You don’t need to click to submit anything. Your assignment will be automatically submitted when you commit AND push your changes to GitHub. You can push your changes as many times as you want before the deadline. We will only grade the last version of your assignment.

✔️ How we will grade your work

We won’t! This is formative. But you will get feedback on your answers. It won’t be super detailed at this stage, but it should give you an idea of how you are doing.

👉 Note: Completing this assignment will count towards your final class grade if you are a General Course or Exchange student. It will still count as submitted even if you submit just a few coding responses.

📚 Tasks

The questions below will build on your code from 💻 W02 Lab and W03 Labs.

About the Data

We will use a data set from the UC Irvine Machine Learning Repository for this assignment. It’s a dataset that looks at student achievement in mathematics in secondary education of two Portuguese schools. You can download the dataset by clicking on the button below:

See here to find out more about the data.

Question 1

Load the data and look through the documentation in the link above. Rename the variable that represents the final grade to finalgrade.

Question 2

Create a new data frame, keeping only students from GP school, and with the columns age, freetime, goout, traveltime, studytime, health, and finalgrade. Ideally, implement all these steps seamlessly using the pipe operator.

Finally, show the first 10 rows of this data frame as output.

Question 3

Based on travel time and study time, what were the average final grades?

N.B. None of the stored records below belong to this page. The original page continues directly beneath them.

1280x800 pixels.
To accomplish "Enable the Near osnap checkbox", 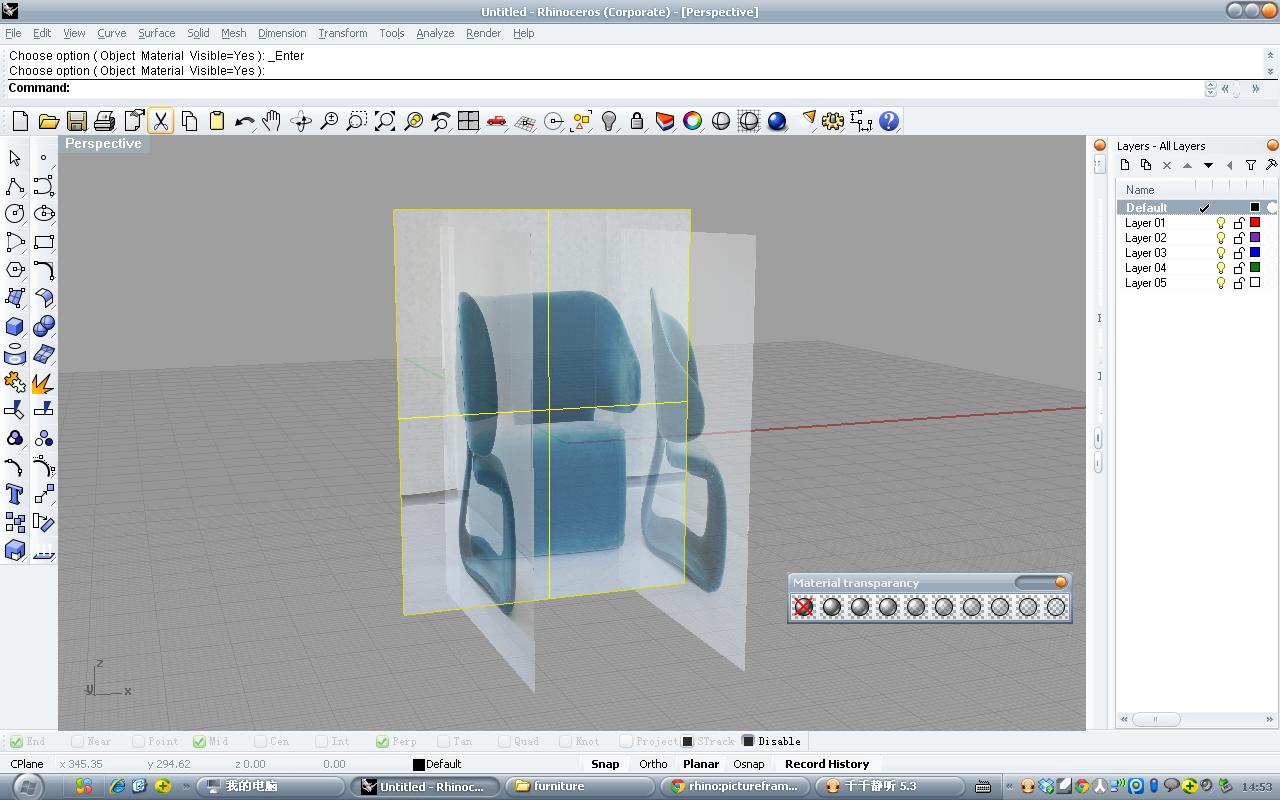I will click(x=78, y=741).
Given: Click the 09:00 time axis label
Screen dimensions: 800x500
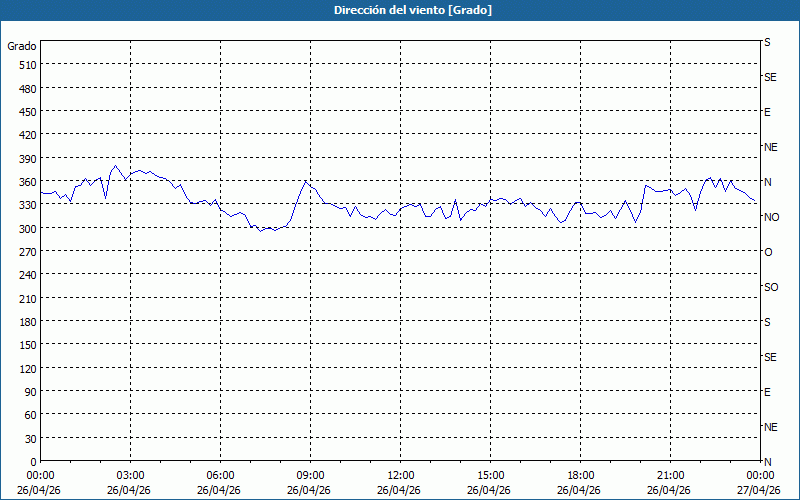Looking at the screenshot, I should click(x=310, y=475).
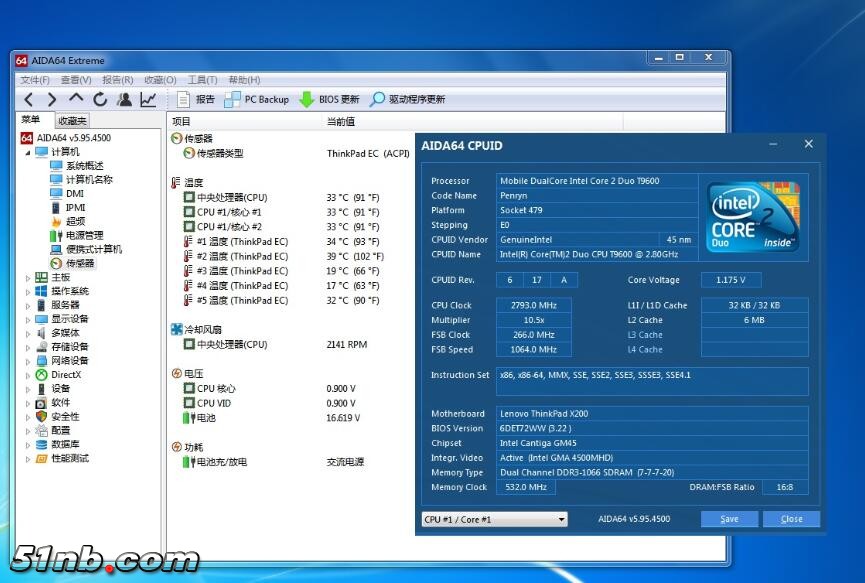Image resolution: width=865 pixels, height=583 pixels.
Task: Click the Save button in CPUID window
Action: [x=729, y=519]
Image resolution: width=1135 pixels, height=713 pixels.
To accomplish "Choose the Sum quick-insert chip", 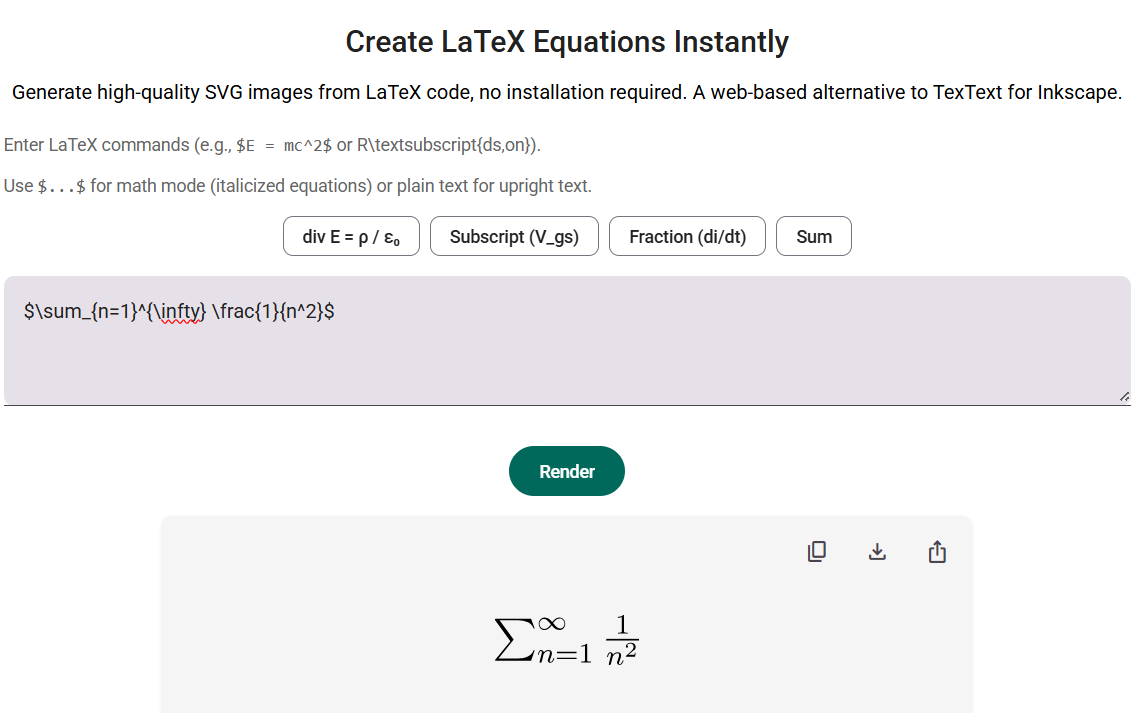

What is the combination of both that leads to the highest average final grades?

Question 4

Use the data frame you created in Q2 and plot a chart to show how the the final grade changes with study time. Set an appropriate title for both the plot and the axes. Any additional visual improvements are welcome, too, but entirely optional.

Based on the plot, is there an obvious relationship between these variables?

Question 5

Split your data frame from Q2 into training and testing sets. Build a multivariate linear model on the training set in order to predict final grades, and evaluate the model on the test set using the metric RMSE. How does this model perform at predicting student’s final grades?

If you feel motivated, answer this slightly more advanced question instead: Take a closer look at the error terms of your model. What insights can you gain from this plot?